L’actualité se prêterait à d’autres vœux mais ce blog n’est pas une tribune politique ; en outre, écrire (quel que soit le sujet) me semble tout aussi utile et probablement plus pérenne qu’un #JeSuisCharlie de plus. Ce billet était de toute façon prévu comme une liste pour le Père Noël : quelques pépins techniques m’ont mis en retard mais je vais rester dans cet esprit. Quels MOOC espéré-je donc pour 2015 ?
Dites cheese !
Je veux un MOOC qui parle de fromage. De fromages. Comme dirait Pierre Perret, le p’tit, le gros, le laid, le beau… Dans l’esprit de Introduction to Wines mais en bien plus solide (prendre l’équipe du MOOC Impressionnisme ?), en français mais avec des sous-titres aussi larges que possible, ce serait un outil commercial fantastique : autrement dit, je ne vois pas comment un tel MOOC aurait du mal à se financer.

# Documents rassemblés
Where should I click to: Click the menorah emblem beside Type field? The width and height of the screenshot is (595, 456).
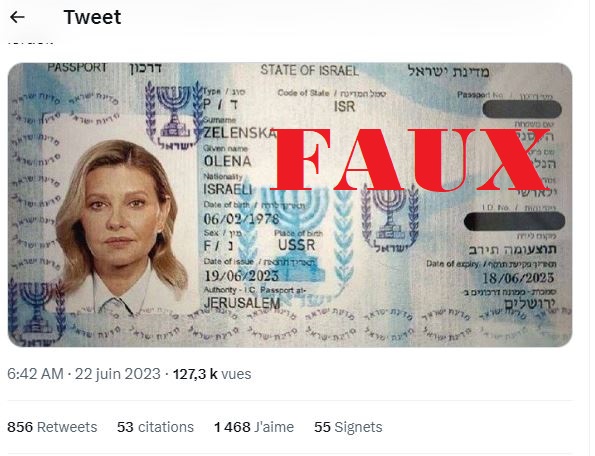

# Consigne A
Relevez, dans le billet sur les MOOC souhaités pour 2015, tous les mots repris de Pierre Perret pour évoquer les fromages.
# Consigne B
Selon le billet sur les MOOC souhaités pour 2015, dans l’esprit de quel MOOC devrait s’inscrire celui qui parlerait de fromage ?
# Consigne C
Reprenez le billet sur les MOOC souhaités pour 2015 à la suite de sa dernière phrase.

# Réponse rédigée A
le p’tit, le gros, le laid, le beau

# Réponse rédigée B
Dans l’esprit de Introduction to Wines.

# Réponse rédigée C
Je veux qu’il nous parle d’histoire, de pastoralisme, d’archéologie ; des modes de fabrication, du plus archaïque au plus industriel ; de la place du fromage dans l’alimentation au fil des siècles et des continents, de son rôle dans la société ; de chimie, des goûts et des odeurs ; d’économie, de grandes aires de production et d’exportation ; de dégustation bien sûr, d’accords mets-vins, de recettes, d’assemblages anciens et modernes avec le miel, la figue ou la poire…
Je veux enfin que ce MOOC ne soit pas une simple série de vidéos et de textes. Je veux des groupes d’échange et de découverte (“tu n’as jamais goûté de Mont Vully ? File-moi ton adresse, je t’en envoie un bout si tu me trouves une bonne Tête de Moine !”). Je veux des exercices de description des saveurs, comme on le fait pour un vin ou un chocolat. Je veux une mise en valeur du savoir-faire français, au même titre qu’un tour d’horizon des fromages italiens, hollandais, irlandais, suisses… Je veux des récompenses à la fin du MOOC, par exemple un plateau découverte pour quelques-uns des meilleurs aux quizzes et sur le forum. Je veux des relais locaux, chez les fromagers, sur les marchés, avec pourquoi pas une chasse au trésor comme on savait en organiser il y a 15 ans, quand le Net bouillonnait et se cherchait encore une raison d’être.
Pardon, Père Noël, je suis exigeant, mais c’est pour la bonne cause…
Employé, pas empoté
Il y a plein de MOOC pour devenir entrepreneur. Sans doute trop, car beaucoup sont médiocres ou redondants. Et bizarrement, pas un seul MOOC au monde (j’ai cherché…) ne t’apprend à être salarié.
Je ne parle pas du métier, bien entendu, mais du statut. En France, nous avons la chance d’avoir des lois qui protègent beaucoup les salariés, mais combien en ont conscience ? Quelle part de la population sait lire sa fiche de paie et définir un harcèlement moral ?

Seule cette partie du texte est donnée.